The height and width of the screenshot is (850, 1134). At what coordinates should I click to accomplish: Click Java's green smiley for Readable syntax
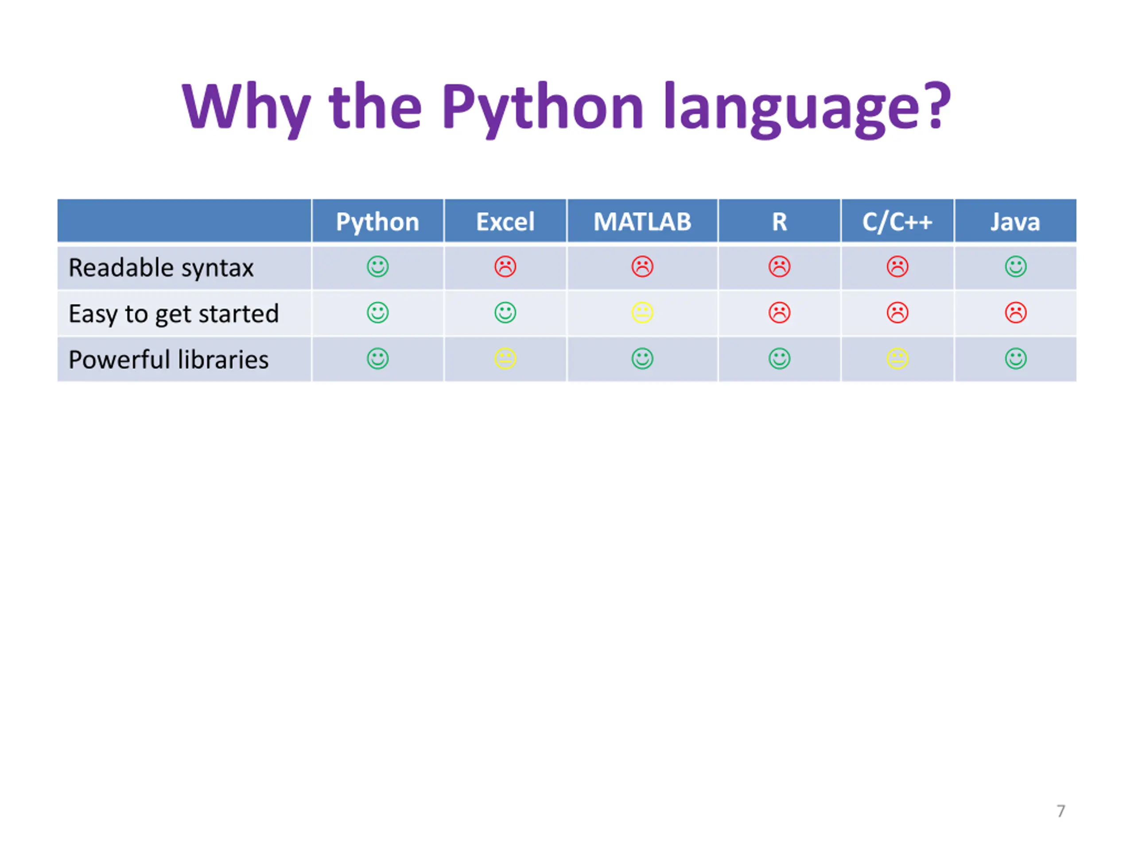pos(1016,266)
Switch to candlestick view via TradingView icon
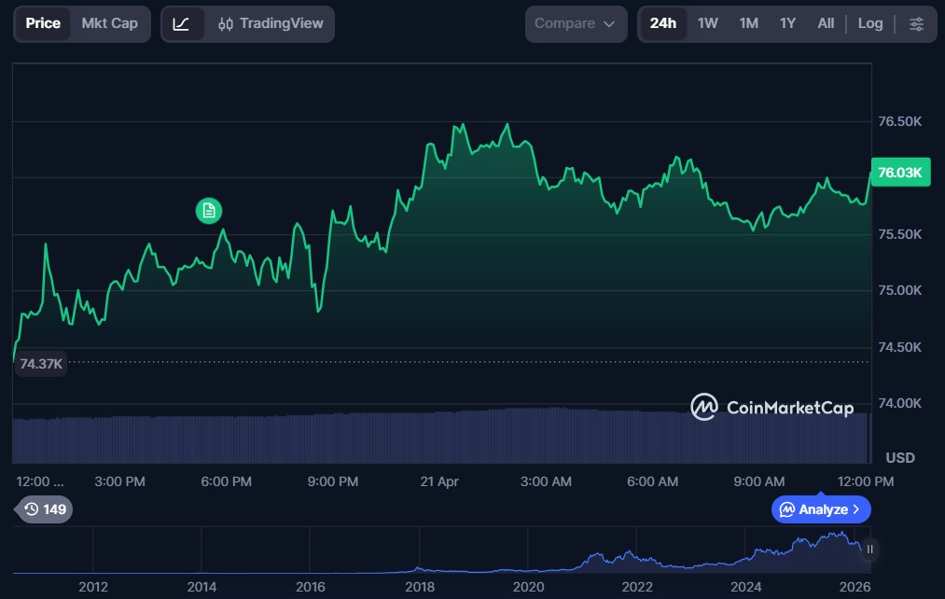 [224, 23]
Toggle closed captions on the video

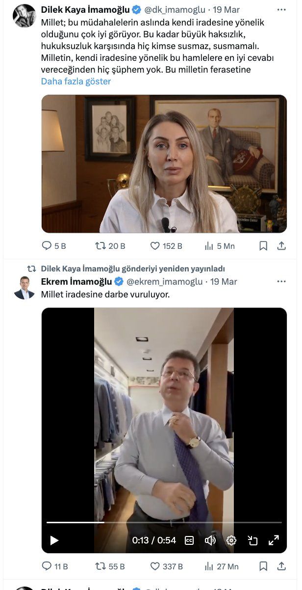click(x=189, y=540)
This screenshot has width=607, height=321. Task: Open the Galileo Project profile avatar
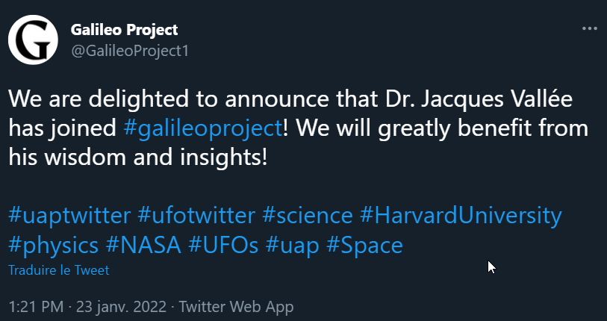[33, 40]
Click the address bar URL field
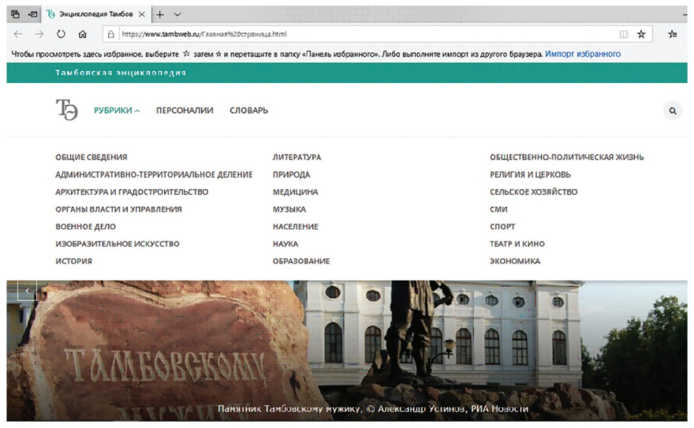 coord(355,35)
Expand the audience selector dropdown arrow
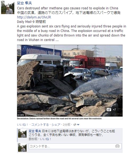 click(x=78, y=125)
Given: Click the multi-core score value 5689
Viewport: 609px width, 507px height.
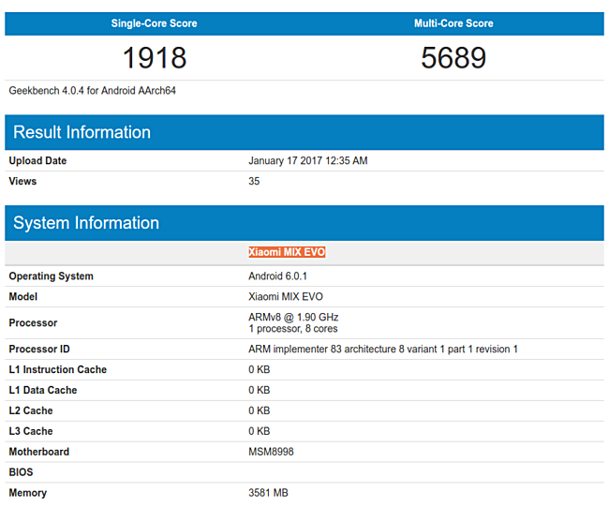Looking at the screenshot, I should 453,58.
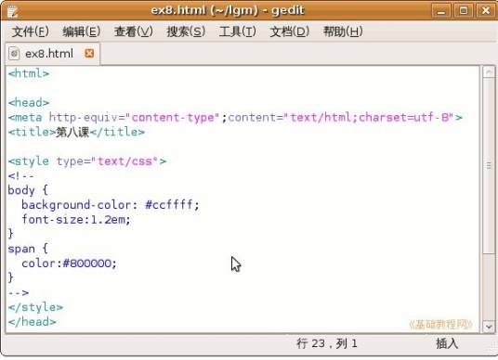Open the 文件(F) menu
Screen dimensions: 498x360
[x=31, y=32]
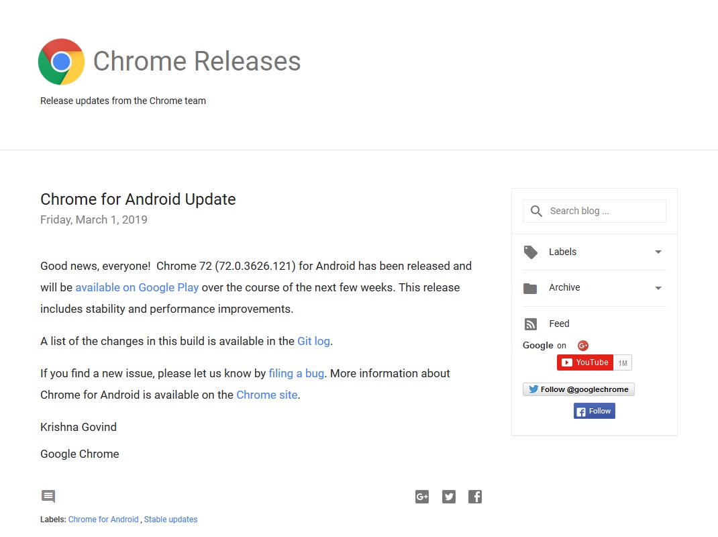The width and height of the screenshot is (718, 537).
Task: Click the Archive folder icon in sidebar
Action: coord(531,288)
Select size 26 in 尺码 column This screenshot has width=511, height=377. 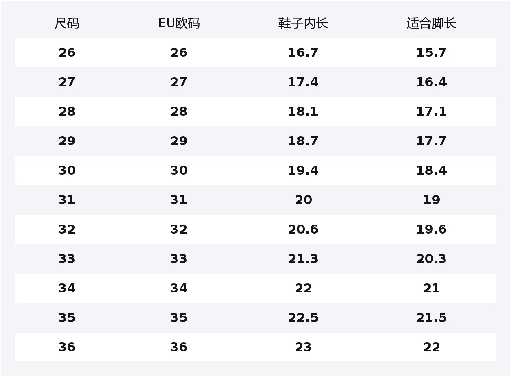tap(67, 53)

#####

# Instructions to follow
Please revise the material from the line with "Given: Click the multi-core score value 5689" up to and including the line with "Action: coord(531,288)", replacing "multi-core score" with "single-core score" and changing nothing else. Return only those lines, without the pictures.

# Solved problem
Given: Click the single-core score value 5689
Viewport: 609px width, 507px height.
Looking at the screenshot, I should 453,58.
Open the 文件(F) menu
Screen dimensions: 498x360
[x=31, y=32]
The width and height of the screenshot is (718, 537).
Task: Click the Archive folder icon in sidebar
Action: coord(531,288)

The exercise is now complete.